SynthVLM: Towards High-Quality and Efficient Synthesis of Image-Caption Datasets for Vision-Language Models
Zheng Liu, Hao Liang, Bozhou Li, Wentao Xiong, Chong Chen, Conghui He, Wentao Zhang, Bin Cui
TL;DR
SynthVLM tackles the data quality, effectiveness, and efficiency bottlenecks in vision-language model training by introducing a two-stage synthetic data pipeline: first curate high-quality captions and generate high-resolution images with diffusion models, then select the best image-caption pairs using CLIPScore and SSIM. The authors curate SynthVLM-100K, a high-quality synthetic dataset that enables pretraining of 7B and 13B multimodal models, achieving state-of-the-art results on VQA benchmarks and MMLU with only 18% of the data used by real-world baselines.

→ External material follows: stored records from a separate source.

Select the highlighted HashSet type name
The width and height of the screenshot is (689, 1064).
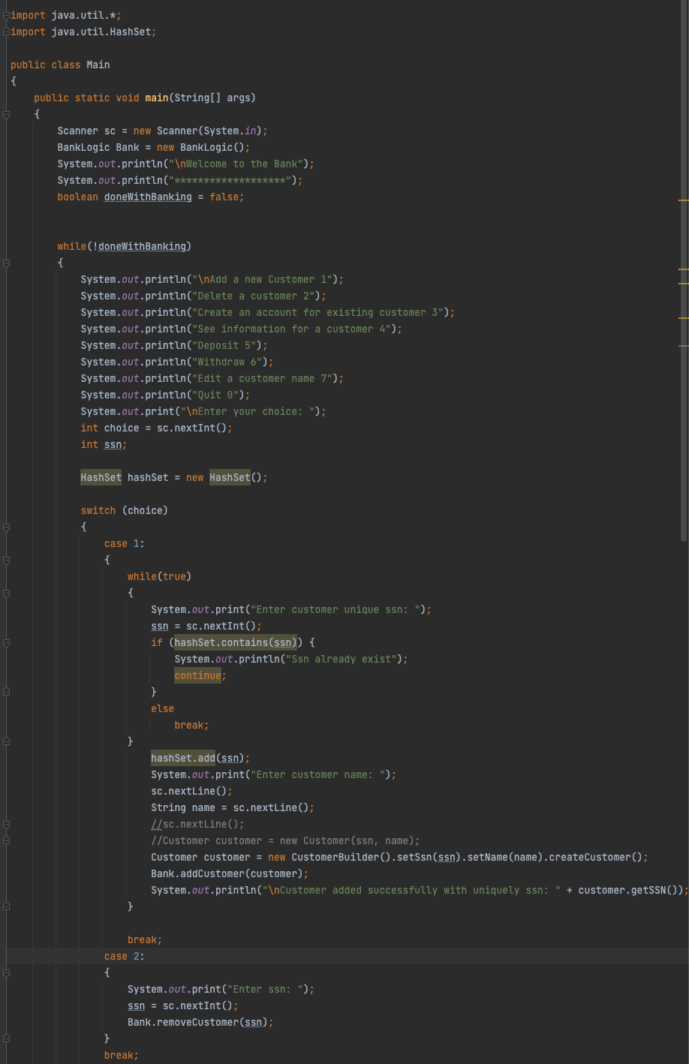tap(101, 476)
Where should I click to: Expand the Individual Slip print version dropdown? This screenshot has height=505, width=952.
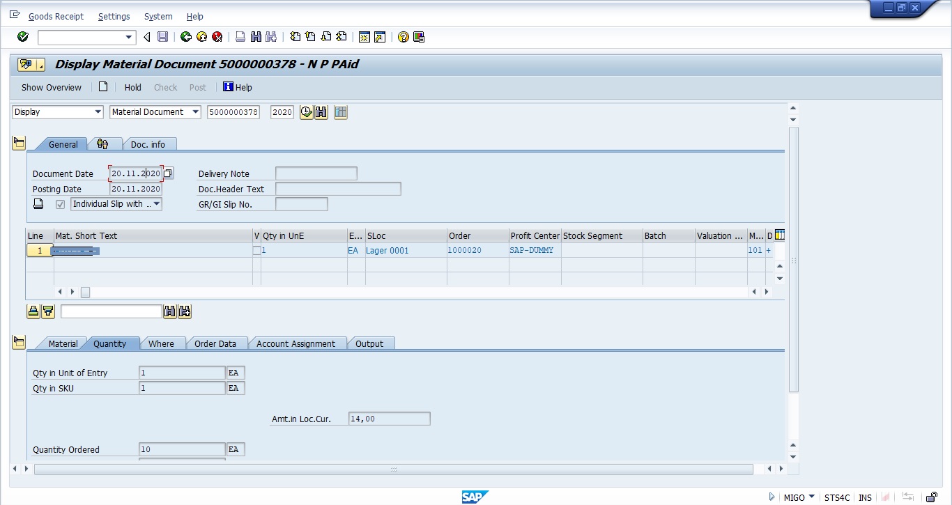click(x=156, y=204)
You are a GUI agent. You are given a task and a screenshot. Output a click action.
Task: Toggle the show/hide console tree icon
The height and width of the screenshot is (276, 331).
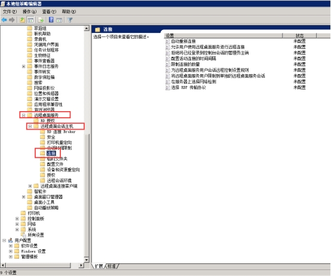(30, 20)
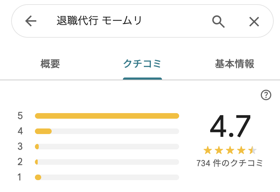
Task: Click the third yellow star icon
Action: (x=230, y=150)
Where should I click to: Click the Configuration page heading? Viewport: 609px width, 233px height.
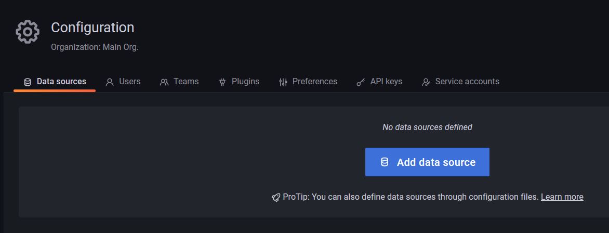pos(92,28)
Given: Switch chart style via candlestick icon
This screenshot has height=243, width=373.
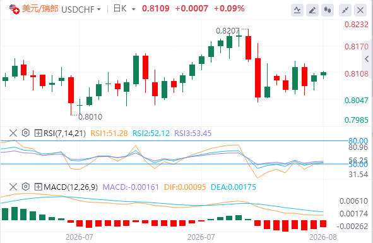Looking at the screenshot, I should click(x=328, y=10).
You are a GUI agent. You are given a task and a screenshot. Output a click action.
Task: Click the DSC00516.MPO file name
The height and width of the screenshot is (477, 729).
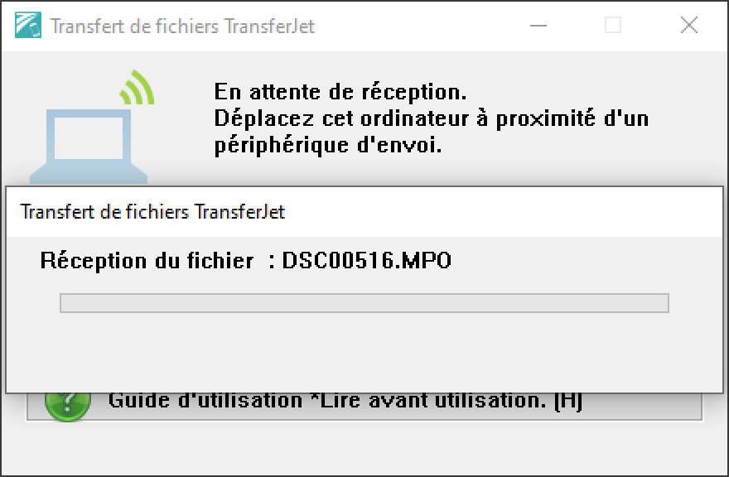coord(367,260)
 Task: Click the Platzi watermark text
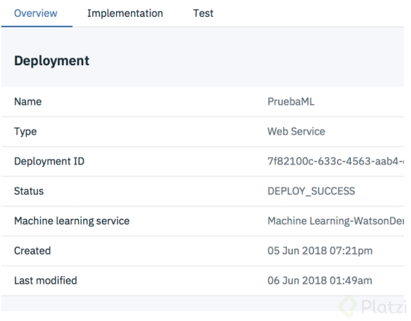pyautogui.click(x=385, y=307)
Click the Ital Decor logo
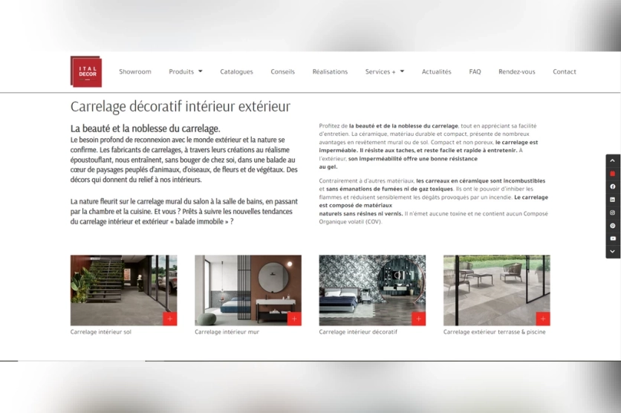Viewport: 621px width, 413px height. pyautogui.click(x=85, y=72)
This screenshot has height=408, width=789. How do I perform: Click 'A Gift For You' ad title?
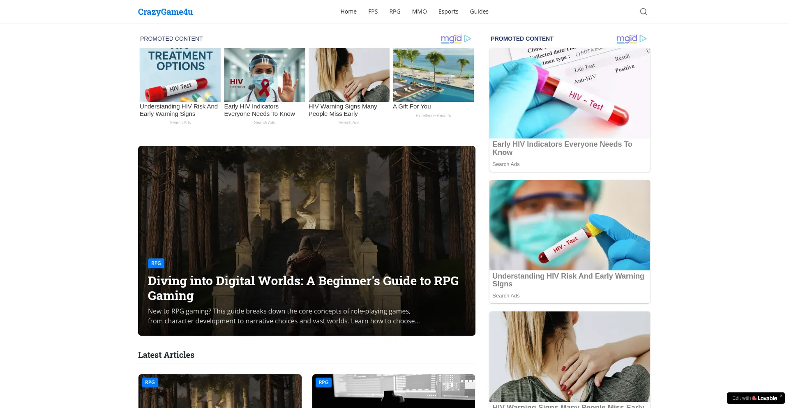tap(412, 106)
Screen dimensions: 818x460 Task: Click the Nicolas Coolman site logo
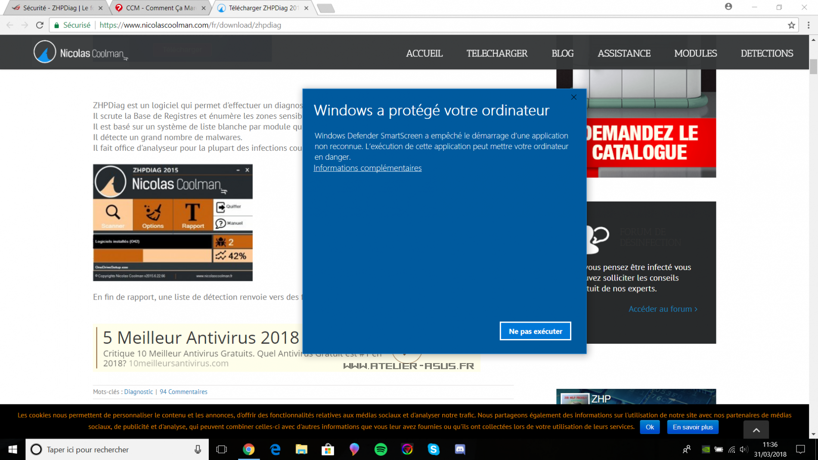click(x=80, y=52)
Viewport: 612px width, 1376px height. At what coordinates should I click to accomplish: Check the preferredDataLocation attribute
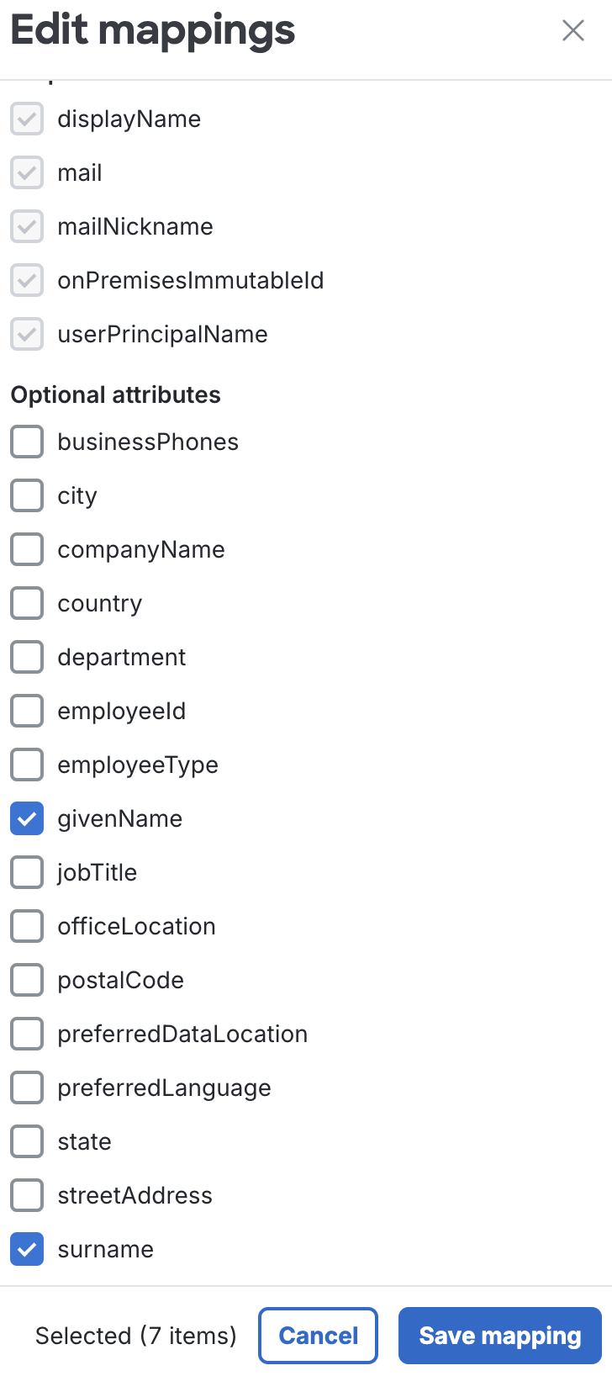(27, 1034)
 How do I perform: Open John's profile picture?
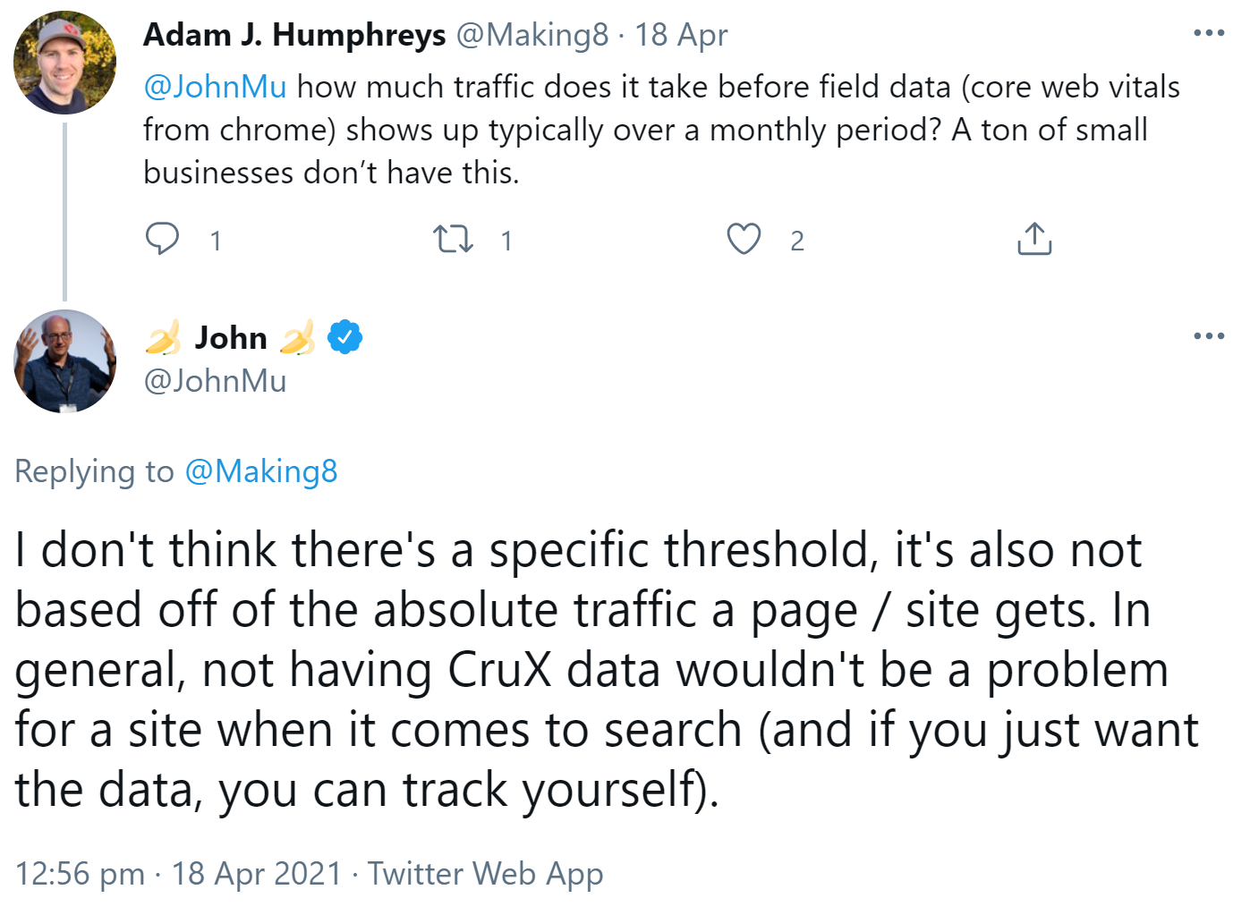64,361
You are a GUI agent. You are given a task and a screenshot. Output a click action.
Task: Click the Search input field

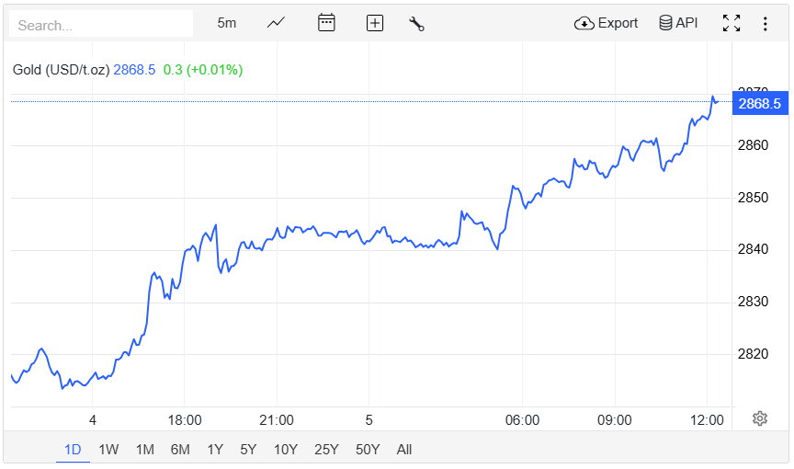[101, 25]
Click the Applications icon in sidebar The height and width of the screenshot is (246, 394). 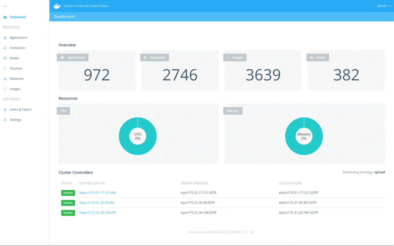click(5, 38)
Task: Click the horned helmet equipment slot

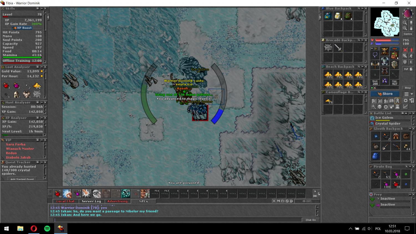Action: 384,52
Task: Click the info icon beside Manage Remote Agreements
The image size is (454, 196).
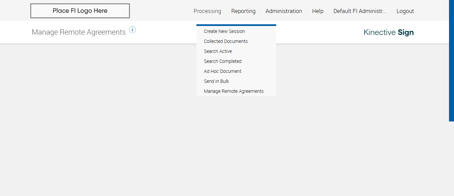Action: coord(133,30)
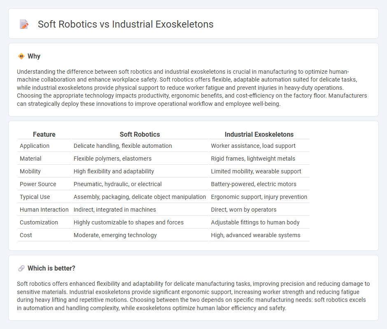Click the Soft Robotics vs Industrial Exoskeletons title
The width and height of the screenshot is (387, 329).
pos(126,24)
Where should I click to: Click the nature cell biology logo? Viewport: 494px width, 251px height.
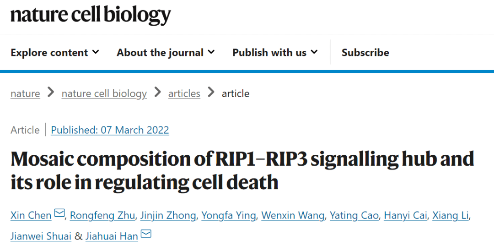pyautogui.click(x=91, y=16)
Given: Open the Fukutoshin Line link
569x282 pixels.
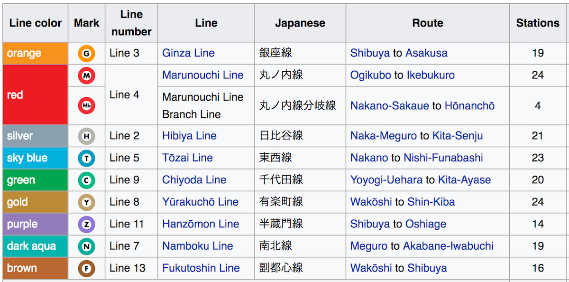Looking at the screenshot, I should pyautogui.click(x=201, y=268).
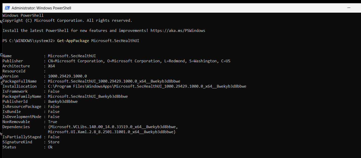361x158 pixels.
Task: Click the PublisherId 8wekyb3d8bbwe value
Action: pyautogui.click(x=63, y=101)
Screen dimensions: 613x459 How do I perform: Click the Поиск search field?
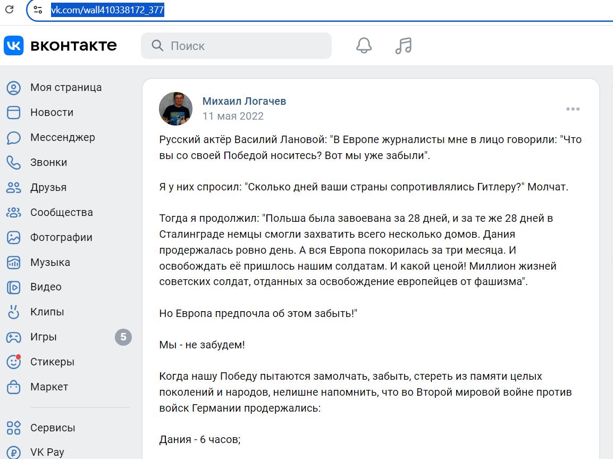[236, 46]
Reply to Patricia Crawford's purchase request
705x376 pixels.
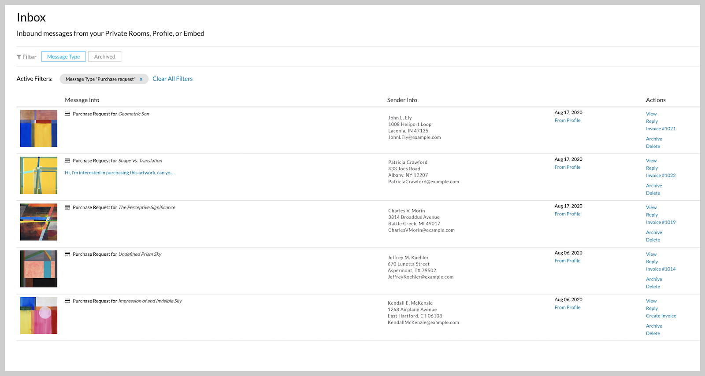coord(652,168)
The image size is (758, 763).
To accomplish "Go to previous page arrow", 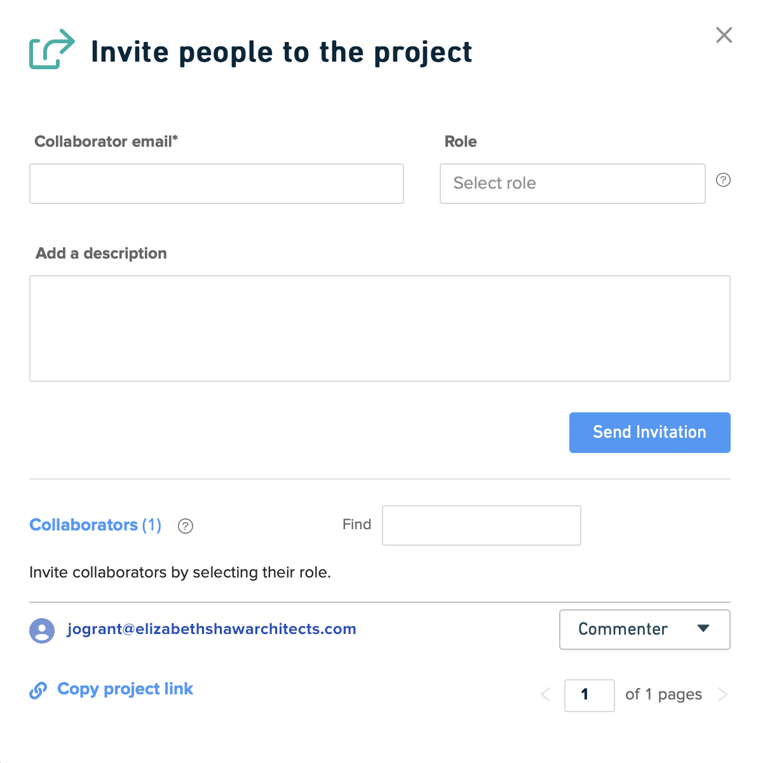I will pos(545,694).
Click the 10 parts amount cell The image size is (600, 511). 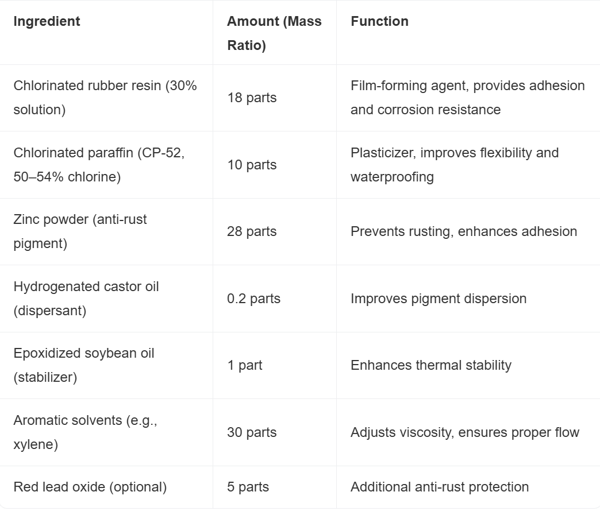coord(252,165)
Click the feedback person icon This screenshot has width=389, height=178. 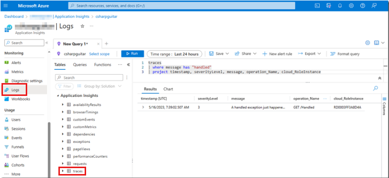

Ablation studies demonstrate that both the generation and selection stages are essential for performance gains, and the data selection step yields substantial efficiency improvements without sacrificing accuracy. Overall, SynthVLM provides a scalable path to high-fidelity, precisely aligned multimodal data, with strong real-world transfer and preserved language abilities, advancing practical training of multimodal models.
Abstract
Vision-Language Models (VLMs) have recently emerged, demonstrating remarkable vision-understanding capabilities. However, training these models requires large-scale datasets, which brings challenges related to efficiency, effectiveness, and quality of web data. In this paper, we introduce SynthVLM, a new data synthesis and curation method for generating image-caption pairs. Unlike traditional methods, where captions are generated from images, SynthVLM utilizes advanced diffusion models and high-quality captions to synthesize and select images from text captions, thereby creating precisely aligned image-text pairs. We further introduce SynthVLM-100K, a high-quality dataset consisting of 100K curated and synthesized image-caption pairs. In both model and human evaluations, SynthVLM-100K outperforms traditional real-world datasets. Leveraging this dataset, we develop a new family of multimodal large language models (MLLMs), SynthVLM-7B and SynthVLM-13B, which achieve state-of-the-art (SOTA) performance on various vision question-answering (VQA) tasks. Notably, our models outperform LLaVA across most metrics with only 18\% pretrain data. Furthermore, SynthVLM-7B and SynthVLM-13B attain SOTA performance on the MMLU benchmark, demonstrating that the high-quality SynthVLM-100K dataset preserves language abilities.